For a unital $C^*$-algebra $\mathcal{A}$ the spectral permanence gives \begin{equation} \sigma_{\mathcal{B}}(a)=\sigma_{\mathcal{A}}(a) \end{equation} for any unital $C^*$-subalgebra $\mathcal{B}$.
It is natural to look at the smallest such subalgebras, namely, the $C^*$-subalgebra generated by $1,a$ and $a^*$. Then the permanence says if $\lambda-a$ is invertible, then $\lambda-a$ is in the closed linear span of products of $1,a$ and $a^*$ (although order of multiplications matters here and it is not actually a polynomial).

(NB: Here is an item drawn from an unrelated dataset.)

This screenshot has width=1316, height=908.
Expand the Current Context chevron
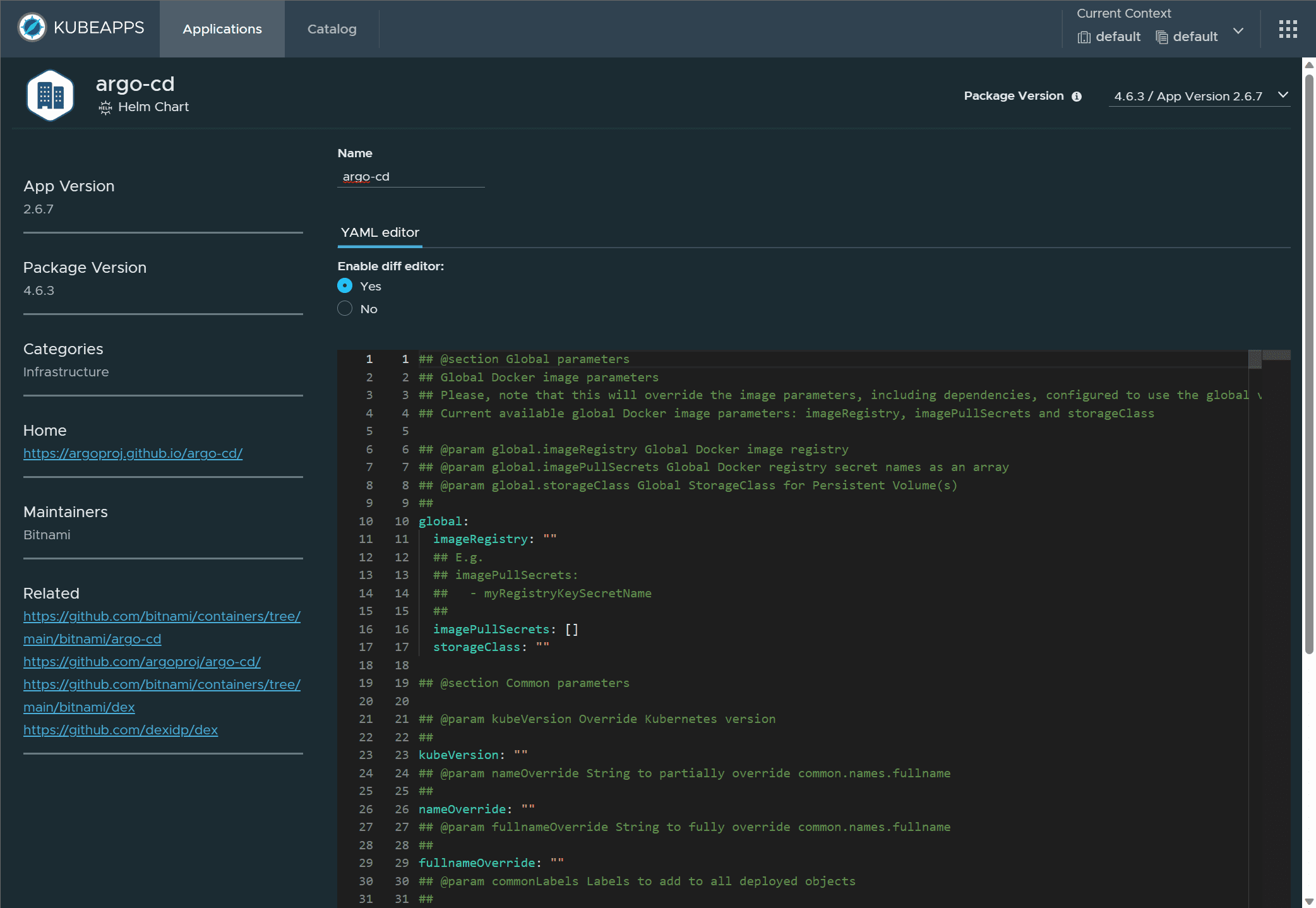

I am wondering whether there is some canonical way to construct these 'polynomials'. That is, given $a\in\mathcal{A}$ invertible, how can one find explicitly the linear span of products of $1,a$ and $a^*$ that converges to $a^{-1}$?
Thanks!
My feeling (not formally justified) is that that there is no canonical choice. Take a look at the simplest example: let $$ a=\begin{bmatrix}2&0\\0&3\end{bmatrix}, $$ $\lambda=1$. So $a$ is selfadjoint, and of course $$ (a-\lambda)^{-1}=\begin{bmatrix}1&0\\0&1/2\end{bmatrix}=p(a-\lambda) $$ for an appropriate polynomial. Now, what is the canonical polynomial that takes $1,2$ to $1,1/2$? Let us assume we want the minimum degree possible (i.e. $2$); this is already arbitrary. You could ask that the polynomial be monic, and in this case $$ p(t)=t^2-\frac72\,t+\frac72; $$ or you could want $p(0)=0$, in which case $$ p(t)=-\frac34\,t^2+\frac74\,t. $$ I don't really see a reason that makes one more canonical than the other.